Information supplied Start Marker

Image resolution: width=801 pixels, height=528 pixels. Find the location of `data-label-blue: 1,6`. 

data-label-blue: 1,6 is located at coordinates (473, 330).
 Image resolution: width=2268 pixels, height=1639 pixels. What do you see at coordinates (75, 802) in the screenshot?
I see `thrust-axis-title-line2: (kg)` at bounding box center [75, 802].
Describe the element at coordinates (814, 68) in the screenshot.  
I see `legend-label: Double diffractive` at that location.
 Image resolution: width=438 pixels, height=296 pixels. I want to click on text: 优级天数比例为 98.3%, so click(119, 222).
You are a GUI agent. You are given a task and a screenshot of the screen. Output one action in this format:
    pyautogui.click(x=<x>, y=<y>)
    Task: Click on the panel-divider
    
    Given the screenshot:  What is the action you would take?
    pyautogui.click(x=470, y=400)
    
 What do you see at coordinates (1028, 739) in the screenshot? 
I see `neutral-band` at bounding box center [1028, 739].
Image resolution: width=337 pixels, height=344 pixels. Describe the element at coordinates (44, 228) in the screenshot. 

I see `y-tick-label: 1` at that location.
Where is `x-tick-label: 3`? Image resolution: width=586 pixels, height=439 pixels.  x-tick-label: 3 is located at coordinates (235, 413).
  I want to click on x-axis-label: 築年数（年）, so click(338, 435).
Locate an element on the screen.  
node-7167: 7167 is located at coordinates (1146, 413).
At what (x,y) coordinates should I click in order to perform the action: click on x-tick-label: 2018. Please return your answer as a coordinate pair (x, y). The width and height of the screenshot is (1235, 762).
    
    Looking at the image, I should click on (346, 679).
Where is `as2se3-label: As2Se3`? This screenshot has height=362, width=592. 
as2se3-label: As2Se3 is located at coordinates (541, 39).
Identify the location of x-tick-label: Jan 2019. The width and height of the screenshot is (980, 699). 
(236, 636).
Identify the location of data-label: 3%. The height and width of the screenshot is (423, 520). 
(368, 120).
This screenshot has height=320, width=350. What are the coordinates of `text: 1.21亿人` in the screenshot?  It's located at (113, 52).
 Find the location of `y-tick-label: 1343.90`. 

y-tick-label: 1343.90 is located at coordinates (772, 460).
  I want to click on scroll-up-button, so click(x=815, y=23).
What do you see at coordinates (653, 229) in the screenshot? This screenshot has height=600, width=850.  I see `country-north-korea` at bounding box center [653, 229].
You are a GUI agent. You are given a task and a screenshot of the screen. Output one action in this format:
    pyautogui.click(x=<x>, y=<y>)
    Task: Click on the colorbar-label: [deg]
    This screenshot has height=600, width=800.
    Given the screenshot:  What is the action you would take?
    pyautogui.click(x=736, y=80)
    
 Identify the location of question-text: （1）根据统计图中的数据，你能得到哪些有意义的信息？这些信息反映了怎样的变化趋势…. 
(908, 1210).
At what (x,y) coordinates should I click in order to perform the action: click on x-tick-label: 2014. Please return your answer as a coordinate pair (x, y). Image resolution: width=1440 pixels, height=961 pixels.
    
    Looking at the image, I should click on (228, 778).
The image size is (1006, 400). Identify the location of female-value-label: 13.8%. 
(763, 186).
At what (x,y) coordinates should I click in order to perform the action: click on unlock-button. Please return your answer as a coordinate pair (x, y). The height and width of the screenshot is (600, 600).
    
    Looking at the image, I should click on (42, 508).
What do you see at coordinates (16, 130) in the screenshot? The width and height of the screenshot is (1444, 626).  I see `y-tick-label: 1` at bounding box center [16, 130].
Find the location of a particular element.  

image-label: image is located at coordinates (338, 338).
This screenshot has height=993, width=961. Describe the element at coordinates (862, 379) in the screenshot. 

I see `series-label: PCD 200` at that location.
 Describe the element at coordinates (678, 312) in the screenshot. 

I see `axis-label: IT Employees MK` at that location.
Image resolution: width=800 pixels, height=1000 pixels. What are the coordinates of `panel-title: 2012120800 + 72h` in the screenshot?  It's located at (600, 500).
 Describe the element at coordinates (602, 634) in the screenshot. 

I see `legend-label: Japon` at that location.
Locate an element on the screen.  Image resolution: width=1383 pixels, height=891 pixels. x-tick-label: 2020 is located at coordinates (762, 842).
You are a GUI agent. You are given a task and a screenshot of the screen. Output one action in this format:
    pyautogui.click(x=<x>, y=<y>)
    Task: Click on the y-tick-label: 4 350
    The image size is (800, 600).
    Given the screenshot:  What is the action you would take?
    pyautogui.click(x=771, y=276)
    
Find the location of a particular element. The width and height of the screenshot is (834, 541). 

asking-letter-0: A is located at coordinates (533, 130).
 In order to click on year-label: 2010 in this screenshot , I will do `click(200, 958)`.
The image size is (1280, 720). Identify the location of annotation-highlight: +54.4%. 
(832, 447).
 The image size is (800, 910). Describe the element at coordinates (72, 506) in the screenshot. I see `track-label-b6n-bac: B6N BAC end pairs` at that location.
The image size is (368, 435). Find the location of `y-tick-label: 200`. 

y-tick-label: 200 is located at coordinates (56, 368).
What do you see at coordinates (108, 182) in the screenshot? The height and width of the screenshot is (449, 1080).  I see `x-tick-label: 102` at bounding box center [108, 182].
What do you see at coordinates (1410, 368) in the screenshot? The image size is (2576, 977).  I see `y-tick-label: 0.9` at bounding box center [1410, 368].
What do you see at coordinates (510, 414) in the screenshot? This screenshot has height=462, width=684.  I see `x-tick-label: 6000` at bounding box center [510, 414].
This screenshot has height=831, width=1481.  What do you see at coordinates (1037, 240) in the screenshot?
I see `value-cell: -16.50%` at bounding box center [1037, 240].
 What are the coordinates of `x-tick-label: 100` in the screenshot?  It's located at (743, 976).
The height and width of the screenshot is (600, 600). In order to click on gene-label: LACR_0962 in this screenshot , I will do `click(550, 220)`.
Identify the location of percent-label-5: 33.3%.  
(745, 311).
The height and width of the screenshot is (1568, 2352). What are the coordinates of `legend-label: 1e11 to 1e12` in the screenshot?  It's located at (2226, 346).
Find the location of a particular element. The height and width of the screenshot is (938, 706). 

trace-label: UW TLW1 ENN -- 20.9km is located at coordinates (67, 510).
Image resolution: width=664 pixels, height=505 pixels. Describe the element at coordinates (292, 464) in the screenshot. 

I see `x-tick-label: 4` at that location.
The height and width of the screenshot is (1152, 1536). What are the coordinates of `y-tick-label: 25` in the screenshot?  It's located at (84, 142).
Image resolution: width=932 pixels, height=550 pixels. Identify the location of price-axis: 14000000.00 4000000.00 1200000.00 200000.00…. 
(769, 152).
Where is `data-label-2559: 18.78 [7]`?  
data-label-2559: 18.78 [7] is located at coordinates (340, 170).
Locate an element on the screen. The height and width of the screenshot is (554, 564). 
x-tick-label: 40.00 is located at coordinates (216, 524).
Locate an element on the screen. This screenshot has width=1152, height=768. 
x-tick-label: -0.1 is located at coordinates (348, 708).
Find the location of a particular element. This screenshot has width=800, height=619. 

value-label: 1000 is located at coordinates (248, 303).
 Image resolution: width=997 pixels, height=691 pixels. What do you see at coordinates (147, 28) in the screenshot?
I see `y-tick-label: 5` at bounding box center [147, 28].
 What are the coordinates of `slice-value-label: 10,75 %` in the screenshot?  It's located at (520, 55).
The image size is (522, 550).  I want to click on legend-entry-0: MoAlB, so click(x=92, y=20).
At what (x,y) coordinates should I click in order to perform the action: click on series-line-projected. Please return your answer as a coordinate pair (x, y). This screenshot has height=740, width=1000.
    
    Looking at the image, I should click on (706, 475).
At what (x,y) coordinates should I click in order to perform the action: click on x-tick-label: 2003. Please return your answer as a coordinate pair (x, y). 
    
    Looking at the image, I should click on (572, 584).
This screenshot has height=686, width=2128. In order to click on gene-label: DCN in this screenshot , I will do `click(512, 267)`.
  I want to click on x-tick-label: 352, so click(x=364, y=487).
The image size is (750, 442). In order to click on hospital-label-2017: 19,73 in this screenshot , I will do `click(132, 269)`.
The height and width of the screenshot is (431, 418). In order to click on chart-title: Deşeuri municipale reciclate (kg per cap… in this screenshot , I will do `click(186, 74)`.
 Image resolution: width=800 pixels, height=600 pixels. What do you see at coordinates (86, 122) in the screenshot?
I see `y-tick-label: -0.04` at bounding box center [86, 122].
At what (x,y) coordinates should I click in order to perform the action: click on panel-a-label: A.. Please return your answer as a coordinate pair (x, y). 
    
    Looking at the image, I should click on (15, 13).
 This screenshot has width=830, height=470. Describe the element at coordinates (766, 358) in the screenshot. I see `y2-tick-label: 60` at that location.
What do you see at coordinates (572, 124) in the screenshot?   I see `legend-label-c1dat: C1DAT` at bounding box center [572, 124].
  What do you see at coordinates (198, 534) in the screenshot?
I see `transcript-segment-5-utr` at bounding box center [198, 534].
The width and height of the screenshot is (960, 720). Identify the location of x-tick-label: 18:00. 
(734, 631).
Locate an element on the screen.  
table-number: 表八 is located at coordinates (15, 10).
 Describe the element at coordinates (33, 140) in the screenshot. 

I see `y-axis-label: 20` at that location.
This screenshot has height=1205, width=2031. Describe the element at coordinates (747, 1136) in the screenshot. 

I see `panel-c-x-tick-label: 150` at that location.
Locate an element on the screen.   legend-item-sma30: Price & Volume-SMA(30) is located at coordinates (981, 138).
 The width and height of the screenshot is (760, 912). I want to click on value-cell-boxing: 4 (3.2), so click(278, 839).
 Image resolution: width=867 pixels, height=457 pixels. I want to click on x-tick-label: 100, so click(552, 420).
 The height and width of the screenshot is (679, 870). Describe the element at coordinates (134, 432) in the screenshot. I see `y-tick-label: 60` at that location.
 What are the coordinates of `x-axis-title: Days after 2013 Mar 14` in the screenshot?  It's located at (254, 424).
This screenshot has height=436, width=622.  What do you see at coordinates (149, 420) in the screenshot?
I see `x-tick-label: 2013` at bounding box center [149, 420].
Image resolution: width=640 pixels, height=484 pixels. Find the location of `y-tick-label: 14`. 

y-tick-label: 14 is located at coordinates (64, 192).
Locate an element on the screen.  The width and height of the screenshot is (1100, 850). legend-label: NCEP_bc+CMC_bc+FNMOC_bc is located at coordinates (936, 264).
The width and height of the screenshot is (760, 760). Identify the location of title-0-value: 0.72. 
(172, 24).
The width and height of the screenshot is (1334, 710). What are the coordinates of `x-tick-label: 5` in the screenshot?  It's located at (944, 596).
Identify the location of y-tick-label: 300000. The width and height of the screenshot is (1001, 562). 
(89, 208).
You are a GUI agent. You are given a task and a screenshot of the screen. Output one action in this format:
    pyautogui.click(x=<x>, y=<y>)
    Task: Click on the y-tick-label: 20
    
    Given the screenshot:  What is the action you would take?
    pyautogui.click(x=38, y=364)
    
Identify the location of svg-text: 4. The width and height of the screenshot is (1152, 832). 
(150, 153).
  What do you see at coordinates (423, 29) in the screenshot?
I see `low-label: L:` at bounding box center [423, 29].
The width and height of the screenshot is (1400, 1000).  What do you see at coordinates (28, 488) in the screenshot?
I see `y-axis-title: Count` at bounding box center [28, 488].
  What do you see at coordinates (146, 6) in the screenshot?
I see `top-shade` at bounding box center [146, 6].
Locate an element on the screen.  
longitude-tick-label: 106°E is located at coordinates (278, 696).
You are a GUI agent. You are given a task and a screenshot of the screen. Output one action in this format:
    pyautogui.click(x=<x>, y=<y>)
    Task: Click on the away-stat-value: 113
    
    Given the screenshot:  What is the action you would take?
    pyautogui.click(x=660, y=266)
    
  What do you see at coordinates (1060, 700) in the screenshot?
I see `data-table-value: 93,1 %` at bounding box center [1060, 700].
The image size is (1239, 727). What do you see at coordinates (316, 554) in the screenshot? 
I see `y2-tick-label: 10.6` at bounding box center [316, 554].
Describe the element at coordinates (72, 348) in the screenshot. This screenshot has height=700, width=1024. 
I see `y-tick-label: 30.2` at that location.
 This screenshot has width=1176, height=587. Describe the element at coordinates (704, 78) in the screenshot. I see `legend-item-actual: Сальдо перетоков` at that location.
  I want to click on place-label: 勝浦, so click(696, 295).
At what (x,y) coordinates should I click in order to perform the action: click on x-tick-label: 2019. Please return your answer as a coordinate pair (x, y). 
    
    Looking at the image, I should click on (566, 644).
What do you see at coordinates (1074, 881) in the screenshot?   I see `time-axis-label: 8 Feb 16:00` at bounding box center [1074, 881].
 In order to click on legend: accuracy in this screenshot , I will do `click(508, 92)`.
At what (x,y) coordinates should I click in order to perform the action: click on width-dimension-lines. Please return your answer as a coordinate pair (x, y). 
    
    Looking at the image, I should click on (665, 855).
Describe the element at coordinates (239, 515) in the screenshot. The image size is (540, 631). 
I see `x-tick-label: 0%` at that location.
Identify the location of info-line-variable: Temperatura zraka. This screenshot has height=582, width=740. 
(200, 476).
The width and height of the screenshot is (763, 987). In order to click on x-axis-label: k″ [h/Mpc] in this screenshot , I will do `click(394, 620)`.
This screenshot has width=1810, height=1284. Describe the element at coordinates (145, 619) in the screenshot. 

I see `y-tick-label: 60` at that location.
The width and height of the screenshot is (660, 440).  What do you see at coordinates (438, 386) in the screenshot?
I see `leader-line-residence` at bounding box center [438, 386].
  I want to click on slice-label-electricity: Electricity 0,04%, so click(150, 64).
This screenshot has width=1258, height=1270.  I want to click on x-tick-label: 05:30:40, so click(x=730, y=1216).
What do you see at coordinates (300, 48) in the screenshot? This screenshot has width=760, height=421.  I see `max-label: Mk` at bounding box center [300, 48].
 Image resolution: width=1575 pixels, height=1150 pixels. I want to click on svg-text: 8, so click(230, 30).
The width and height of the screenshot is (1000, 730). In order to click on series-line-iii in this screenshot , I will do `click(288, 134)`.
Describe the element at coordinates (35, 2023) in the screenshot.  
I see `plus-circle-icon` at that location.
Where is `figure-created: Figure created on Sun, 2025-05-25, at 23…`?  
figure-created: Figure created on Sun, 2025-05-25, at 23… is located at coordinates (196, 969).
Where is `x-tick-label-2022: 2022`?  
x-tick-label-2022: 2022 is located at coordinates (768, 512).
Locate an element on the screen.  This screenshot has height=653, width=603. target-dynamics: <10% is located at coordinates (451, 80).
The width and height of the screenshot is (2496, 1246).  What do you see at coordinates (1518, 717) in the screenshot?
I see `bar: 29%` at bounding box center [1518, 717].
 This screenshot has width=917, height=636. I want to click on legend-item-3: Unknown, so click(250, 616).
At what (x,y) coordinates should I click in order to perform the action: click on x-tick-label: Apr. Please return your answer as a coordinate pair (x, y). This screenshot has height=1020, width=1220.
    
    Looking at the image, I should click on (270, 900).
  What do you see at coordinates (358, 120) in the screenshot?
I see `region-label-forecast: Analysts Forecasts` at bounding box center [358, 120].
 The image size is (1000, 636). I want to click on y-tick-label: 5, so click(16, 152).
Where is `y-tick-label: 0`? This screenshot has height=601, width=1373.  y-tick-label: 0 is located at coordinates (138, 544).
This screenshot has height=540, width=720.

Information supplied End Marker

» **Exercise brief**:
Write out again, unchanged, the data above, starting at the very beginning and ending at the line that contains "(368, 120).".

» **Expected answer**:
Image resolution: width=801 pixels, height=528 pixels. Find the location of `data-label-blue: 1,6`. 

data-label-blue: 1,6 is located at coordinates (473, 330).
 Image resolution: width=2268 pixels, height=1639 pixels. What do you see at coordinates (75, 802) in the screenshot?
I see `thrust-axis-title-line2: (kg)` at bounding box center [75, 802].
Describe the element at coordinates (814, 68) in the screenshot.  
I see `legend-label: Double diffractive` at that location.
 Image resolution: width=438 pixels, height=296 pixels. I want to click on text: 优级天数比例为 98.3%, so click(119, 222).
You are a GUI agent. You are given a task and a screenshot of the screen. Output one action in this format:
    pyautogui.click(x=<x>, y=<y>)
    Task: Click on the panel-divider
    
    Given the screenshot:  What is the action you would take?
    pyautogui.click(x=470, y=400)
    
 What do you see at coordinates (1028, 739) in the screenshot? 
I see `neutral-band` at bounding box center [1028, 739].
Image resolution: width=337 pixels, height=344 pixels. Describe the element at coordinates (44, 228) in the screenshot. 

I see `y-tick-label: 1` at that location.
Where is `x-tick-label: 3`? Image resolution: width=586 pixels, height=439 pixels.  x-tick-label: 3 is located at coordinates (235, 413).
  I want to click on x-axis-label: 築年数（年）, so click(338, 435).
Locate an element on the screen.  
node-7167: 7167 is located at coordinates (1146, 413).
At what (x,y) coordinates should I click in order to perform the action: click on x-tick-label: 2018. Please return your answer as a coordinate pair (x, y). The width and height of the screenshot is (1235, 762).
    
    Looking at the image, I should click on (346, 679).
Where is `as2se3-label: As2Se3`? This screenshot has height=362, width=592. 
as2se3-label: As2Se3 is located at coordinates (541, 39).
Identify the location of x-tick-label: Jan 2019. The width and height of the screenshot is (980, 699). 
(236, 636).
Identify the location of data-label: 3%. The height and width of the screenshot is (423, 520). 
(368, 120).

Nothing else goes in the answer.